The 1st Annual Parents Perthes Conference will take place after the conclusion of the annual meeting of the IPSG. Fifteen orthopedic surgeons and subject matter experts will be present at the Parents Perthes Conference to provide deeper knowledge and learning. Main topics will include Research, Physical Therapy, Pain Management, and Mental Health for those impacted by the effects of Perthes.
For those unfamiliar with this disease, Legg–Calvé–Perthes Disease (LCPD) is a childhood hip disorder initiated by a disruption of blood flow to the ball of the femur called the femoral head. Due to the lack of blood flow, the bone dies (osteonecrosis or avascular necrosis) and stops growing. LCPD usually occurs in children aged 4-10 years.
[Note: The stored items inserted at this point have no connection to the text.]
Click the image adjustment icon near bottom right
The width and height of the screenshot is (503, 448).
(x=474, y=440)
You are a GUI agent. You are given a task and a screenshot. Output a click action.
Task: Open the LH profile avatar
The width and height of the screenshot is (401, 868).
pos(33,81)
Perthes disease is one of the most common hip disorders in young children, occurring in roughly 5.5 of 100,000 children per year. The lifetime risk of a child developing the disease is about one per 1,200 individuals. Boys are affected about three to five times more often than girls. New cases of Perthes disease rarely occur after age of 14 years.
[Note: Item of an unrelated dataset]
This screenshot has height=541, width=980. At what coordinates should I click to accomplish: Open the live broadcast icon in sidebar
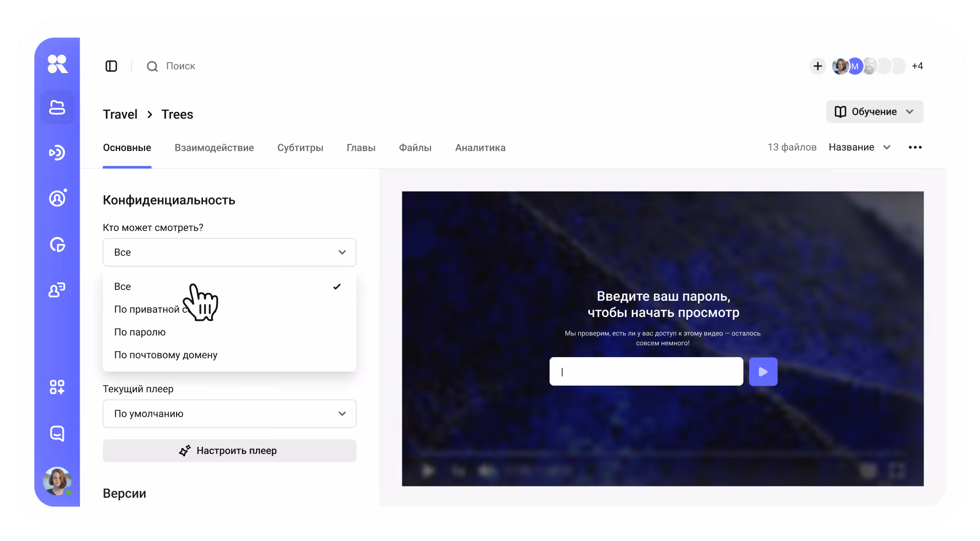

Those interested in attending the Parents Perthes Conference can view the invitation here: http://parentsperthesconference.rsvpify.com. The cost to attend the full day event is $50.00 and includes breakfast, snacks, and lunch for the duration of the event. To secure your seat, visit https://www.perthesdisease.org/perthes-parent-conference. For additional information on how to help or volunteer, contact Colleen Rathgeber at 202-816-8264 or via email at firstname.lastname@example.org.
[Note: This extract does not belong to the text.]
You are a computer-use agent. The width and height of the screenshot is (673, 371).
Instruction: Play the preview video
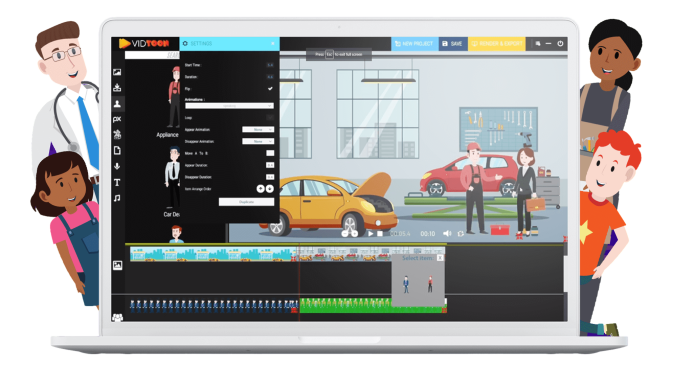[370, 234]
About Legg Calve Perthes Foundation
The Legg-Calve-Perthes Foundation is a national health and educational organization dedicated to helping adults living with Perthes, families with children diagnosed with Perthes, and providing support in living with associated difficulties that often come with the Perthes diagnosis. The Foundation’s mission is to create a centralized support community to improve the research, education, and awareness of those diagnosed with Perthes. The Foundation began in 2017, when a group of parents acknowledged that there was not a single resource dedicated to a disease that would consume most of their children’s childhood. The Board Members today are either impacted directly from a clinical, or family perspective.